震災前の思い出つなぐ味 マイヤの「あの頃のマイヤフライドポテト」 販売6年 総菜定番商品に 「変わらずに愛されて」継承誓う
令和8年7月11日付 7面
大船渡市に本社を置く㈱マイヤ(米谷春夫代表取締役会長)の総菜商品「あの頃のマイヤフライドポテト」は、令和2年の販売開始から6年を迎えた。東日本大震災前、大船渡町のマイヤ本店で販売されていたフライドポテトにまつわる思い出を取り上げた本紙「世迷言」をきっかけに商品化。濃いめのスパイシーな味わいは、県内陸部の店舗でも、気仙出身者らの口コミで広がり、グループ全店の総菜コーナーに欠かせない定番商品となった。マイヤでは「変わらぬ味」の継承を誓う。(佐藤 壮)
震災前、大船渡町の本店1階のファストフード店「ワンダーランド」で販売していた、スティック状のフライドポテト。津波で全壊した本店は解体され、平成28年6月2日、大船渡駅周辺土地区画整理事業区域内に新たな大船渡店がオープンした。まち全体に震災前の面影が薄れる中、令和2年7月8日付の「世迷言」でつづられた〝あの味〟の復活を望む内容が反響を呼んだ。
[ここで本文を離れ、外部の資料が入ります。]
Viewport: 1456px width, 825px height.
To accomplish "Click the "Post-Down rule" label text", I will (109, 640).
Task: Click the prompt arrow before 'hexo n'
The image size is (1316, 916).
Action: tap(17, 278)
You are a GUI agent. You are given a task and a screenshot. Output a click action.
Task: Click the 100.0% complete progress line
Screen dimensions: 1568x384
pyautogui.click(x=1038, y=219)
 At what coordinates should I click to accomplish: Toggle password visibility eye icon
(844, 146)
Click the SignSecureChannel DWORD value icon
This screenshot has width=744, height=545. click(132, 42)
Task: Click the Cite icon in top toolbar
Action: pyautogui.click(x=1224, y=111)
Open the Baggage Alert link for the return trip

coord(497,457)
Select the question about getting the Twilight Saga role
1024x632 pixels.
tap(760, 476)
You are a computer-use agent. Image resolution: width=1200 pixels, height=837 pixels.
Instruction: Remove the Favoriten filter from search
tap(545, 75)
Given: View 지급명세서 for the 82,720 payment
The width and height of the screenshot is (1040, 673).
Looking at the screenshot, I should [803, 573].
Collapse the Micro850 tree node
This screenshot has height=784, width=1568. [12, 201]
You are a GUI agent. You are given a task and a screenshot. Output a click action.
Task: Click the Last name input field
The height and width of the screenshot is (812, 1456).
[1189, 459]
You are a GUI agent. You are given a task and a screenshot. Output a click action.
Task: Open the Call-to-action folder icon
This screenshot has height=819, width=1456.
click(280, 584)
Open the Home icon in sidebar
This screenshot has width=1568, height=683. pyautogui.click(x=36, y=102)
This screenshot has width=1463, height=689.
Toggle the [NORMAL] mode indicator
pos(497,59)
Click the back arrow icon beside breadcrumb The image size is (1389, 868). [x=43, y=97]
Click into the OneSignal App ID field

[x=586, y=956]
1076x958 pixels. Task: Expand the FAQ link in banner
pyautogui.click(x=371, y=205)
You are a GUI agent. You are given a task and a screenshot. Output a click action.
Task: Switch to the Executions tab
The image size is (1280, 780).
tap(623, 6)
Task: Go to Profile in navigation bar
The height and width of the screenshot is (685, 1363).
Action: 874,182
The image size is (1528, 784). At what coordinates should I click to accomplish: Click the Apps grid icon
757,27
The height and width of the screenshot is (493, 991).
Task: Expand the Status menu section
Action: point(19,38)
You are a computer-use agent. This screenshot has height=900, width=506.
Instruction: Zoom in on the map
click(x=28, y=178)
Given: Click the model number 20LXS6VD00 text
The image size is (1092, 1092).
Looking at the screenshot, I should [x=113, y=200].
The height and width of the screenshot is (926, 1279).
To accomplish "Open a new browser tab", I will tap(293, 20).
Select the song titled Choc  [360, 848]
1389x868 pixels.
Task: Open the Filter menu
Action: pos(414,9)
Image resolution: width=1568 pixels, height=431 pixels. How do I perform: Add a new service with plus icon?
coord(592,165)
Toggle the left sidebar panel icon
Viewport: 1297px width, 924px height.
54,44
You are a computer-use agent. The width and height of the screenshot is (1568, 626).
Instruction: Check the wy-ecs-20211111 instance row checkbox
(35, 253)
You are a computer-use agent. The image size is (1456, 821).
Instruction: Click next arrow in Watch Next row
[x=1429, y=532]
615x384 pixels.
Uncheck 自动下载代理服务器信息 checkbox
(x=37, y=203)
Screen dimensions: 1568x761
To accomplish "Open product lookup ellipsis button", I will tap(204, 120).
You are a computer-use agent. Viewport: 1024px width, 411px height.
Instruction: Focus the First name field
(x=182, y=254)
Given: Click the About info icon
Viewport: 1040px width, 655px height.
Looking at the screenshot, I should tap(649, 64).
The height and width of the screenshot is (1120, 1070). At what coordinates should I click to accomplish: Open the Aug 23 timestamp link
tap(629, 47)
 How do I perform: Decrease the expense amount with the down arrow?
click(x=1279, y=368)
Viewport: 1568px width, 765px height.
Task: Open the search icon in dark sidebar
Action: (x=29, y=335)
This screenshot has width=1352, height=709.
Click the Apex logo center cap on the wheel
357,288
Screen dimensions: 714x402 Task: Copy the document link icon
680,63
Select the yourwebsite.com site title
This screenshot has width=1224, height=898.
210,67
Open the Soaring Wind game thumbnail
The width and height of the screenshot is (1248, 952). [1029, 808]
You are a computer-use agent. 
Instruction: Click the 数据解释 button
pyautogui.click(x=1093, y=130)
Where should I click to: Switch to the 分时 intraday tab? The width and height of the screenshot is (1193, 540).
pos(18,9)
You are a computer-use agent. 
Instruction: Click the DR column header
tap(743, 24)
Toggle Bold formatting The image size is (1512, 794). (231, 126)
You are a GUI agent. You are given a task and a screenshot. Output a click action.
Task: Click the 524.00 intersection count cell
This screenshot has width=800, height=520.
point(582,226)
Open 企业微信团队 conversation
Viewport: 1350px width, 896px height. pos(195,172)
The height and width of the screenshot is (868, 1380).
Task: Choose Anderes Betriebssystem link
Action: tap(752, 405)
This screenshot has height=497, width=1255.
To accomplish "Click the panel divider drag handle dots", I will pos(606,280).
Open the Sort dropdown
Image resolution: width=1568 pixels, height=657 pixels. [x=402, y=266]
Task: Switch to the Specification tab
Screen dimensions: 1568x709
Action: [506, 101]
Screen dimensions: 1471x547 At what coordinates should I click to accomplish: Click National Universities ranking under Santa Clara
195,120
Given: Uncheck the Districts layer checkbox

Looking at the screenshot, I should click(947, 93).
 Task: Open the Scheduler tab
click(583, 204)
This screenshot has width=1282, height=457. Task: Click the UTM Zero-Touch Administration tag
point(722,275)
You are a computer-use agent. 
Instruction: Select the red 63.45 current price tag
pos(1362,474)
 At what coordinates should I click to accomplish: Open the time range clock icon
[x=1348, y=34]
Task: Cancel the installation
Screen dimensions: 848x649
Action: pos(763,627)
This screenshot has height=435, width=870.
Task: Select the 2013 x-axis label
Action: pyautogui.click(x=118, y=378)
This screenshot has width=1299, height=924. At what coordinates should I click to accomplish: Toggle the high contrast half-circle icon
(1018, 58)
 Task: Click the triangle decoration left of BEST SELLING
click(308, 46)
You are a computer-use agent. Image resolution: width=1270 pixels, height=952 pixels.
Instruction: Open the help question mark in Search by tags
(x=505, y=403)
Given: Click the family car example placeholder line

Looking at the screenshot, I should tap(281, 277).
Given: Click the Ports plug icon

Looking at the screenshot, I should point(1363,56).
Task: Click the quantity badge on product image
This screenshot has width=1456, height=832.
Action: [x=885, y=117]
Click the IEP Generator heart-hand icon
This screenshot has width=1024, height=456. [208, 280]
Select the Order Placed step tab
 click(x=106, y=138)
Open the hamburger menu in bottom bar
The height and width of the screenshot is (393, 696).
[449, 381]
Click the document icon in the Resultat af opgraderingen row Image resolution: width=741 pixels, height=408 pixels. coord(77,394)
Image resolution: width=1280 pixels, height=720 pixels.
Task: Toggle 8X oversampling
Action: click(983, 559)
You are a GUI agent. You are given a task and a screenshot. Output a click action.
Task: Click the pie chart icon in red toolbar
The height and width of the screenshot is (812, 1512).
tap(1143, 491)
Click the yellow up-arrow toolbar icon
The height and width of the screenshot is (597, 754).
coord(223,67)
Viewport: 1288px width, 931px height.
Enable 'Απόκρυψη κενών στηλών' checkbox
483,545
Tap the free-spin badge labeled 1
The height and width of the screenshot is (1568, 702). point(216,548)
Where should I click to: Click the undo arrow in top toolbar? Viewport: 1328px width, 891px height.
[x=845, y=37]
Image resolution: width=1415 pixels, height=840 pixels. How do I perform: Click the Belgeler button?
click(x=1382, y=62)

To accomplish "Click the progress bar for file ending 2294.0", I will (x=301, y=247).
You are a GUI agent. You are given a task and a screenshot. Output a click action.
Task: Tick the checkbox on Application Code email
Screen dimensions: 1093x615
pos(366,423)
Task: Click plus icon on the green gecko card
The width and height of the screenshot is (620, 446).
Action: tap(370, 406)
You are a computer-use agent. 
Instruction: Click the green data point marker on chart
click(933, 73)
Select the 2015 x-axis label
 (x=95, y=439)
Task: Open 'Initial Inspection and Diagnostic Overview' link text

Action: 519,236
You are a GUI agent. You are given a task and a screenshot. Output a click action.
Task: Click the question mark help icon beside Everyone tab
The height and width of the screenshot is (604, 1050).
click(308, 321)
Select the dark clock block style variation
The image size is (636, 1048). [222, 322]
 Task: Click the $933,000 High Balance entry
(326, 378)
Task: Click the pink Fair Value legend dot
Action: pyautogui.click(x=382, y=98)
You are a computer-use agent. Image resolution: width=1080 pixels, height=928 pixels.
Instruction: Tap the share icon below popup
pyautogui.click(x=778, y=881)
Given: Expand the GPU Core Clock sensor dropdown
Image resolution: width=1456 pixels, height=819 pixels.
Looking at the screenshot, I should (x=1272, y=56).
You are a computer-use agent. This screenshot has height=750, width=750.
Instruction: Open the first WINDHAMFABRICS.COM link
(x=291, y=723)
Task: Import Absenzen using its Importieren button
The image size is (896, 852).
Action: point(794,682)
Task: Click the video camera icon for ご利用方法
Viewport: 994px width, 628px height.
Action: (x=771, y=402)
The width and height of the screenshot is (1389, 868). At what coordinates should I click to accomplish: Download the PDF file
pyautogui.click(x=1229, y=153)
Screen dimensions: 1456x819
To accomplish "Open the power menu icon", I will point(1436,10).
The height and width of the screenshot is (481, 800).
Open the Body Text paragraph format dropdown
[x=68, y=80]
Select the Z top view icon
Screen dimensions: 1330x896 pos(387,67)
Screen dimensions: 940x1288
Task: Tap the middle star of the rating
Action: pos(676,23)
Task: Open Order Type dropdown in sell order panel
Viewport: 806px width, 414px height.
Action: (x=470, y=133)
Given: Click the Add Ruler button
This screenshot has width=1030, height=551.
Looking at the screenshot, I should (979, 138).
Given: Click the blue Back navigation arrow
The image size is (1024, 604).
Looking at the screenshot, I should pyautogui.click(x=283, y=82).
「『なんとかできないものか』という社内の声から始まった」
デリカチーフバイヤーの尾形英一さん(52)は開発に乗り出した当時を、こう振り返る。レシピも失われていた中、当時を知る従業員らにスパイス配合などの聞き取りを重ね、試作品をまとめた。
この年はコロナ禍で消費者の買い物頻度が減り、さらに書き入れ時となる三陸・大船渡花火大会の夏まつりが中止。地域経済に暗い影を落としていた時期に、大船渡店の店頭で販売したところ好評を博した。
食べた人の記憶に残る味を目指した結果、総菜としては濃く、パンチの効いた仕上がりとなった。店内販売に向け、購入から食べるまでに時間が経過する点を考慮し、ポテトは三日月形で皮をつけたままの「ウェッジカット」とした。多くの人に「これだ!」とお墨付きをもらった半面、尾形さんは「味が濃すぎる。大丈夫かな」と、バイヤーとしての不安は消えなかった。
その年の秋までにグループ全店で販売され、内陸部の店舗でも売り上げが伸びた。店内では「私、沿岸出身なんです」と、商品を手に取る購入者の姿もあったという。「震災前の店舗を知る人たちの口コミによって広がった面もあると思う」と、尾形さんは語る。
多くのスパイスを組み合わせて復活させたオリジナルの味は、6年を迎えた今も変わらない。立根町のマイヤ大船渡インター店で販売しているフライドポテトも、現在は同じ調味料の配合になっているという。
今年、全国ご当地スーパー協会が主催する「ご当地スーパーグランプリ2026」のスーパー食部門で入賞を果たした。尾形さんは「入賞よりも、長く売れるのがうれしい。お客さんに愛され続けてほしい」と期待を込める。